Mark Kulstad,
professor of philosophy, has been elected as the next president
of the Leibniz Society of North America. He will begin a
four-year term at the end of 2002. The initial idea to found
the now 25-year-old society surfaced originally at a Leibniz
conference here at Rice U., organized by Kulstad. Kulstad
has just returned from France, where he read a paper at
an international Leibniz colloquium in Rennes, Leibniz
et les puissances du langage.
William Martin,
the Harry and Hazel Chavanne Professor of Religion and Public
Policy, gave the Charles and Rosemary Licata Lecture at
the School of Public Policy, Pepperdine U., March 14. His
talk was titled Muslims and Modernity: Cultures in
Conflict.
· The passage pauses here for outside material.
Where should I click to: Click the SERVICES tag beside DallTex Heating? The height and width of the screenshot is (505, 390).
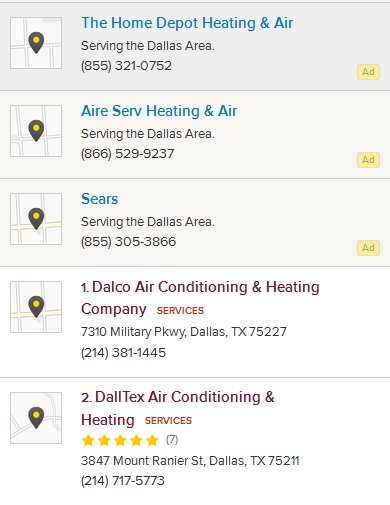pyautogui.click(x=168, y=421)
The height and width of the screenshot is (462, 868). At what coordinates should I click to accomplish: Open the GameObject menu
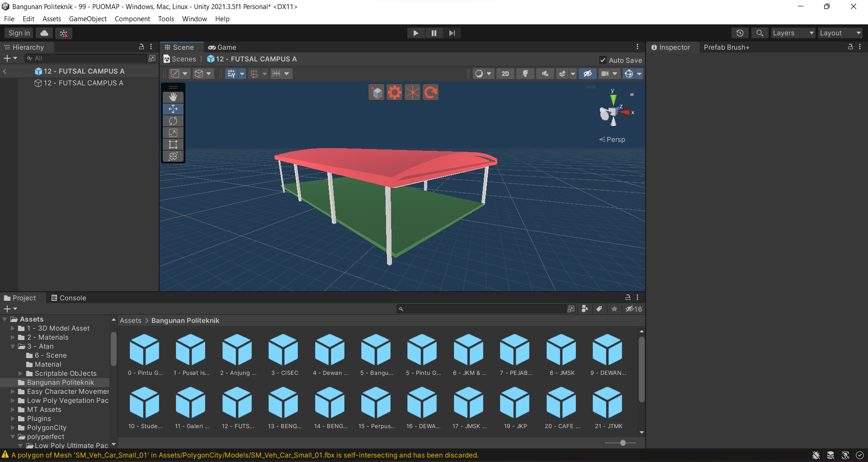point(88,19)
Also at Pepperdine on the same date, Martin
spoke at the Faith and Public Policy Series on the topic,
With God on Their Side: Religion and American Foreign
Policy.
Atieno Odhiambo,
professor of history, whose 1992 book, written with D.W.
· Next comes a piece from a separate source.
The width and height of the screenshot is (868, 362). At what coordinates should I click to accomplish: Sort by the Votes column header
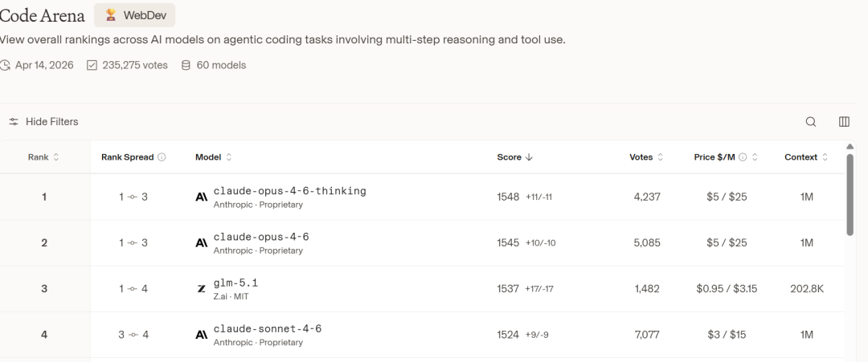[x=646, y=157]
Cohen, Burying SM: The Politics of Knowledge and the
Sociology of Power in Africa, has been translated
into German by two academics at the University of Berlin,
Sibylle Alsayad and Adelheid Seyler, and has appeared as
Wer Begrabt SM? Politik des Wissens und Soziologie
der Macht in Afrika.
Paula Sanders,
associate professor of history, has accepted an invitation
to spend much of the 2002-2003 academic year at the National
Humanities Center, Research Triangle Park, N.C. She will
continue work there on her book, Making Cairo Medieval.
This invitation complements Sanders receipt of a research
fellowship from the National Endowment of the Humanities
for the same project. Sanders also received a grant from
the American Philosophical Society this year, but declined
it in favor of these other fellowships.